Several bloggers have been putting up
posts about alcohol and hangovers. Since the muse is AWOL, so shall I.
Circa 1960’s, US Army enlisted, wanting
to get drunk fast, came up with a concoction called “Motherfuckers”.
A tall glass is filled 2/3rds with a fortified
wine like MD2020. The top 1/3rd is filled with Everclear or other
straight alcohol. To imbibe, the wine is sucked
through the alcohol. The drinker, in a hoarse chocking voice, goes, “Oh
motherfucker”.
Several soldiers could get wasted on just one bottle of each
ingredient. Economical, it was, with each contributing a few dollars.
The next day hangover is epic. Being
young, dumb, and full of testosterone, it is a badge of honor.
First Sergeants were not fans of the
drink.
Probably the only reason the Russians
never came across the Fulda Gap was they couldn’t gather enough sober troops at
one time, IMO.
9 comments:
I went through that 'let's drink' phase, but I have no taste for it at all now. Haven't had a drink in probably 30 years. People think it must be a morality thing, but it's not. I just don't care for it. Weird but true.

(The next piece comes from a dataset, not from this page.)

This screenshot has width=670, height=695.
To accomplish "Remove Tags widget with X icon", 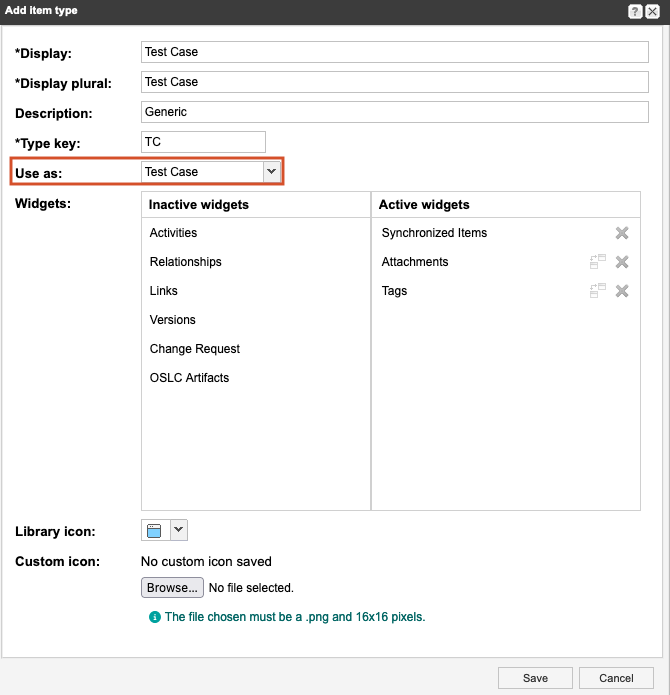I will tap(621, 291).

My favorite back then was something fruity. Annie Green Springs Tickle Pink was good... and I had to cut it with 7-up. Because even then I didn't like the taste.
I know I'm weird.
Ouch, yeah, we had 'Purple Jesus'... And those hangovers DID suck rocks.
haha
Stopped getting drunk when I left the service.
Young and dumb.
Probably too tame for Seals.
We had Hunch Punch... several of us would buy a fifth of what ever they lied, pour it all in a tin bowl and dip our glasses in it for a refreshing, guaranteed puke provoking evening. How did we survive our youth?
Oh, it was called Hunch Punch because it was guaranteed to make you hunch over and drain your insides. And no one present would dare not drink it. It was a must or you got kicked out.
Supposedly you sailors went dry when you left shore. Many Army enlisted went weeks without being totally sober.